I mostly teach applied econometrics and the economics of natural resources and the environment. If you want access to my course material, don't hesitate to contact me at julien.salanie@univ-st-etienne.fr
Econometrics 1 (The linear model) - Bachelor [website]
This course is a first presentation of the econometrics of the linear model. It focuses on the ordinary least square estimator and its properties (unbiasedness, efficiency and consistancy) under mild assumptions. The course also sets the basics of inference. Several practice sessions are proposed to get familiar with the estimation of linear model making all the calculations by hand or with a basic spreadsheet software (excel or openoffice).
Econometrics 2 (Applied econometrics) - Bachelor [website]
This course is a follow-up of Econometrics 1. We keep going with OLS and the linear model but we go further on model selection and we look further into the assumptions made so far (non-multicolinearity, homoskedaticity and non-autocorrelation) and we learn what to do when we fail on these assumptions. We also go more into the exogeneity assumption. We introduce multilevel modelling to see how fixed effects and random effects can help us. We also dig into the role of control variables using directed acyclic graphs (DAGs). Practice sessions in R help to operationalize the concepts and methods.

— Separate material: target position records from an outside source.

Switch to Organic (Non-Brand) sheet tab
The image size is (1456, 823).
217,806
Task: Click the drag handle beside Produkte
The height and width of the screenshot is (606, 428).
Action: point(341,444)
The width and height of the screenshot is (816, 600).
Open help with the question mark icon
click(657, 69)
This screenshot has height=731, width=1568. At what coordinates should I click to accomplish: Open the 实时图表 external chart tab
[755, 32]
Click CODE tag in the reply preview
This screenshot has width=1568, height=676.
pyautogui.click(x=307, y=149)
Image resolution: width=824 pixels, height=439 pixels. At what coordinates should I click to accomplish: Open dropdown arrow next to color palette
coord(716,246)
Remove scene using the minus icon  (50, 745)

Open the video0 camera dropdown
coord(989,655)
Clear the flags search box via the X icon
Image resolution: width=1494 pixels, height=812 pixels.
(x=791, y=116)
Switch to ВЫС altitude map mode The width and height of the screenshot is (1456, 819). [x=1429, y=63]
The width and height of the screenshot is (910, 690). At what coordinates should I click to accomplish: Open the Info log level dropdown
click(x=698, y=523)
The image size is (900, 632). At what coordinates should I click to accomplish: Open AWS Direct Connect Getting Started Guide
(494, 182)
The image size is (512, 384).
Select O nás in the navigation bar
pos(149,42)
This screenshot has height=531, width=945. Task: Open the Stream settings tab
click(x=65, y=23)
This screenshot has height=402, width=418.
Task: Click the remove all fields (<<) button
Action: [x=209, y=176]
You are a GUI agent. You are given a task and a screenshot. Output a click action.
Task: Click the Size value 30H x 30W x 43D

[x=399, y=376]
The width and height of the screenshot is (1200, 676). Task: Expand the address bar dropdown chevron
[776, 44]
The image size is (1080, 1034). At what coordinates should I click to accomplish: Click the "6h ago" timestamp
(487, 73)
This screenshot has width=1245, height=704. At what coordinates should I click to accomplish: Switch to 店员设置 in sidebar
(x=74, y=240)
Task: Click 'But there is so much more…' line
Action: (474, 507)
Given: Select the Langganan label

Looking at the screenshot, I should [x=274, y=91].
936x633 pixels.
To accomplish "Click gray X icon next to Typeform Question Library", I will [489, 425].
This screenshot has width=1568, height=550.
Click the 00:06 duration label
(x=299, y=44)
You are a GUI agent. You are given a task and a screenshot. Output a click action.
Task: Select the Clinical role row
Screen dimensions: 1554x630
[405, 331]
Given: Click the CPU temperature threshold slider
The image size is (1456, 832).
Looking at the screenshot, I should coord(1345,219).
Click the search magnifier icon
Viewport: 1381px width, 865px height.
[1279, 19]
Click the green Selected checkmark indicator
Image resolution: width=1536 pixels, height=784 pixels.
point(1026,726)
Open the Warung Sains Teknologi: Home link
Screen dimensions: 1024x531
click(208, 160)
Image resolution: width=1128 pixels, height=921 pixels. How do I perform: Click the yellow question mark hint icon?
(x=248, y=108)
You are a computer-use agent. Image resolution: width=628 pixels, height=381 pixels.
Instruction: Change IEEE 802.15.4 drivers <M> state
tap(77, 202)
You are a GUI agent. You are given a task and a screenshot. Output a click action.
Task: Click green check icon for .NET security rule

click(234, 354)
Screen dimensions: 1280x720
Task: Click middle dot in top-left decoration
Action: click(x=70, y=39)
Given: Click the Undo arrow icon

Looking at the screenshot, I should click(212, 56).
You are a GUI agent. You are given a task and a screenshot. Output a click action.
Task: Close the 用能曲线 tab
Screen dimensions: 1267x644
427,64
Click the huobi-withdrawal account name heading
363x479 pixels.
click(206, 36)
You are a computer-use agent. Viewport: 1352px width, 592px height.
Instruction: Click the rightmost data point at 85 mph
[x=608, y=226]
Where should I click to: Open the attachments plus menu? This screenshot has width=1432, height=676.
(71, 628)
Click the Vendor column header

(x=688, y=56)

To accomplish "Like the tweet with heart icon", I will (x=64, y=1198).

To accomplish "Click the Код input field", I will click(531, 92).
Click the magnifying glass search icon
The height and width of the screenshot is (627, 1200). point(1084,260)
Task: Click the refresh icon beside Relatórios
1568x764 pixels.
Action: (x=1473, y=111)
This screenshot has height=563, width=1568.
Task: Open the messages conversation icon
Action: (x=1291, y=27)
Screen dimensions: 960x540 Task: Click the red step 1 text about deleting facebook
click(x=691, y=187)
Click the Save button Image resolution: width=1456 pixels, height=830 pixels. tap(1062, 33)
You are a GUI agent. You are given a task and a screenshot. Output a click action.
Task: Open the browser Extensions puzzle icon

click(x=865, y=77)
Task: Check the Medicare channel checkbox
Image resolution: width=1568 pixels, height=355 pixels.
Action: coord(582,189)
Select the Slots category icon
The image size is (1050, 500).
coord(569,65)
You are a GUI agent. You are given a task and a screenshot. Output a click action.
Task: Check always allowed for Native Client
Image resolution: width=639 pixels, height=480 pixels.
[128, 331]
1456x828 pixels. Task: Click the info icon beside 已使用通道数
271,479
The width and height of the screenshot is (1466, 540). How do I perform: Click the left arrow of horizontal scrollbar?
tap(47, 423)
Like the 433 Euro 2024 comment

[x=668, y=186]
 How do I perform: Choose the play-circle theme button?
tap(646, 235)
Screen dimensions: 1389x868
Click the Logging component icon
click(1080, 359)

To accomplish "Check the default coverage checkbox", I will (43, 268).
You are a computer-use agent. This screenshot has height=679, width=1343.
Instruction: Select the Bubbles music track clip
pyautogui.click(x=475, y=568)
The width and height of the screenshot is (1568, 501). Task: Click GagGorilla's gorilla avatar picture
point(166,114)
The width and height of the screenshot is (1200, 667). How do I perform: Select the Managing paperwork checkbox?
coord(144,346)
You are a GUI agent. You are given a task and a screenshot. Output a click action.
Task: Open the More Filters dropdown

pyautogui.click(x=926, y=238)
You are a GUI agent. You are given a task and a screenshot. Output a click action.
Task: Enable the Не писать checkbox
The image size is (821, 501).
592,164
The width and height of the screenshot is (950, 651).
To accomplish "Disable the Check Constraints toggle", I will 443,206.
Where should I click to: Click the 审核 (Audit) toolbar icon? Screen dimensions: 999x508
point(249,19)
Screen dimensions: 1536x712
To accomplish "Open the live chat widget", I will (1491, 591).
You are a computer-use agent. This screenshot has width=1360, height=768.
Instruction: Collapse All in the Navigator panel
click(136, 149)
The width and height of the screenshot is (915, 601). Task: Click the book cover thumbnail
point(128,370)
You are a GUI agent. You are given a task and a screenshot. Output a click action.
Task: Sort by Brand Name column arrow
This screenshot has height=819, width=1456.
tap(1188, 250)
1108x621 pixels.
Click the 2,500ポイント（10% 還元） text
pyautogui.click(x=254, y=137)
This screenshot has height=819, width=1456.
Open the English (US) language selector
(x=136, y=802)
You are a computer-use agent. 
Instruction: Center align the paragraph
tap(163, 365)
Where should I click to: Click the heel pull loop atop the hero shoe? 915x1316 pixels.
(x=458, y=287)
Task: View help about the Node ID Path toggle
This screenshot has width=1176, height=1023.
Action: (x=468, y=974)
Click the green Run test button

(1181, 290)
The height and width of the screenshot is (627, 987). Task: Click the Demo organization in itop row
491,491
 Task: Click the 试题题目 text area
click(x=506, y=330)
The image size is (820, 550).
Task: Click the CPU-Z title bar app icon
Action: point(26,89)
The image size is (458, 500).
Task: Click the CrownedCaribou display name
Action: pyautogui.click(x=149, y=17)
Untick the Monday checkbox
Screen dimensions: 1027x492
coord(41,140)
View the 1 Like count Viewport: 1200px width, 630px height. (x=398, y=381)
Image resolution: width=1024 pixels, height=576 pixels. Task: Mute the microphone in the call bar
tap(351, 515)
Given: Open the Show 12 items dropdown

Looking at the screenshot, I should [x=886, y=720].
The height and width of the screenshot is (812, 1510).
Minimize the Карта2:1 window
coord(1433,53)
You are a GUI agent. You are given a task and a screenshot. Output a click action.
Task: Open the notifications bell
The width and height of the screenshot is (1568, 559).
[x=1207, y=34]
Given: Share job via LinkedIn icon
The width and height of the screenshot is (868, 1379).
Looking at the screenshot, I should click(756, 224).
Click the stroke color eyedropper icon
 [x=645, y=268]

Economics of natural resources - Bachelor [website]
In this course, we introduce time into economic analysis. We learn how to handle dynamic optimization problems (free and constrained) using calculus of variations and the Maximum Principle. We illustrate this approach looking at the exploitation of natural (renewable or renewable) resources (mining, forestry, fishing). We also broader illustrations in industrial organization and macroeconomic growth. Practice sessions using exercises help to get into concrete problems.
Econometrics 3 (Program evaluation) - Master [website]
Causality is an important empirical issue. In this course we discuss the endogeneity issue and how to make causal claims using regressions. We look at several approaches: controls, experiments, instrumental variables, matching, difference-in-differences, regression discontinuity and synthetic controls. All methods are applied to real data examples by replicating published papers in R.
Environmental economics - Master [website]
This course is a first dive into the economics of environmental issues. The core of the course deals with designing environmental policy using taxes, norms and standards, permits and subsidies. Environmental policy is first presented in a simplified framework (perfect competition, full information, separability). The next sessions of the course deals with relaxing these assumption. We first deal with environmental policy under uncertainty and asymetric information. Then we present environmental policy when it affects production. Finally, we set some elements of environmental policy under imperfect competition.